• [REQUIRED ACTION] Print all of the data exactly, but drop the pictures.

• [RECORD SET]
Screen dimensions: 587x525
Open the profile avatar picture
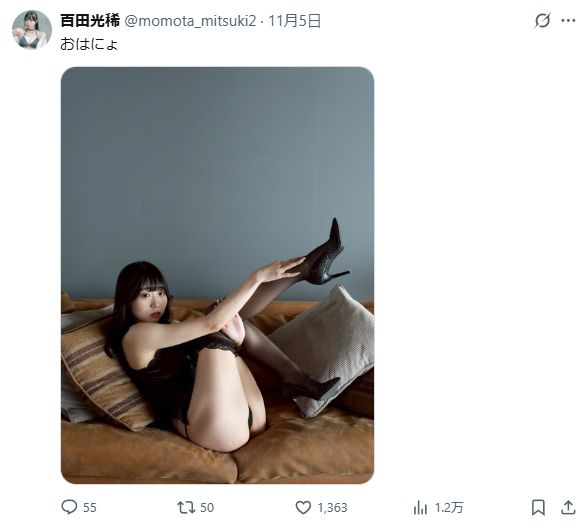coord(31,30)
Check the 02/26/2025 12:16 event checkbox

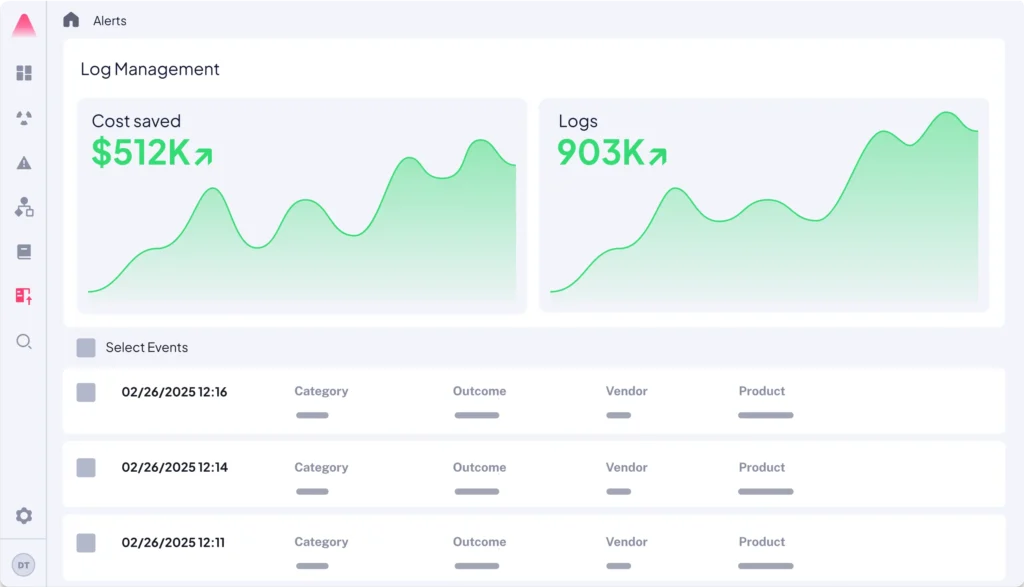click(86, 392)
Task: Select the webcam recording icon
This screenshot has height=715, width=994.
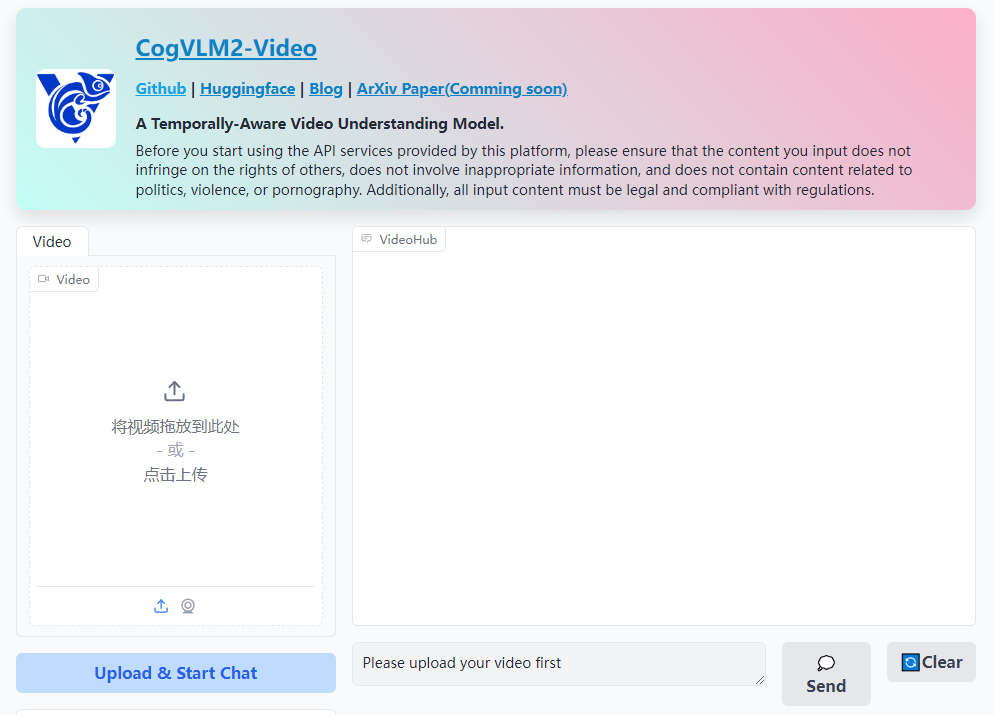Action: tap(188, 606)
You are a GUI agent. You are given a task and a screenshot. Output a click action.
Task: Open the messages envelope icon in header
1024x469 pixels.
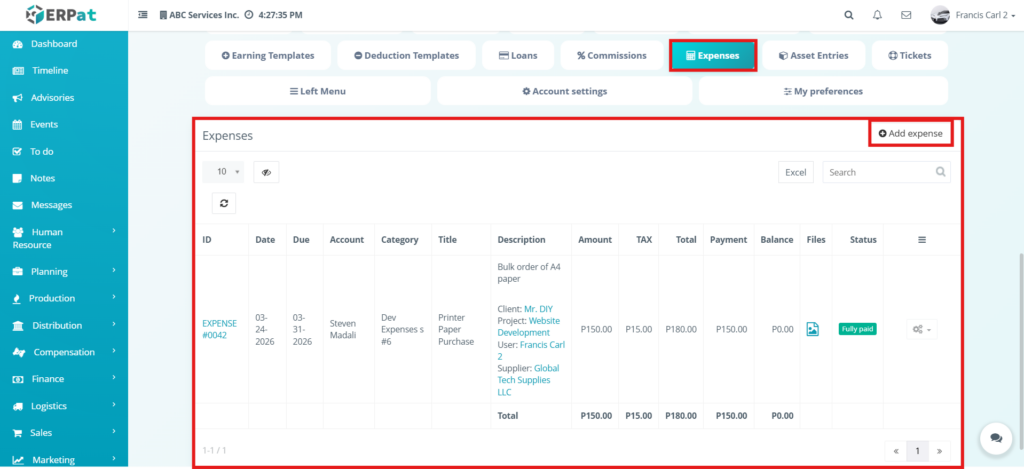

• [WRITTEN ANSWER]
Screen dimensions: 587x525
Open the profile avatar picture
coord(31,30)
Check the 02/26/2025 12:16 event checkbox

click(86, 392)
Task: Select the webcam recording icon
This screenshot has height=715, width=994.
Action: tap(188, 606)
You are a GUI agent. You are given a task and a screenshot. Output a click action.
Task: Open the messages envelope icon in header
1024x469 pixels.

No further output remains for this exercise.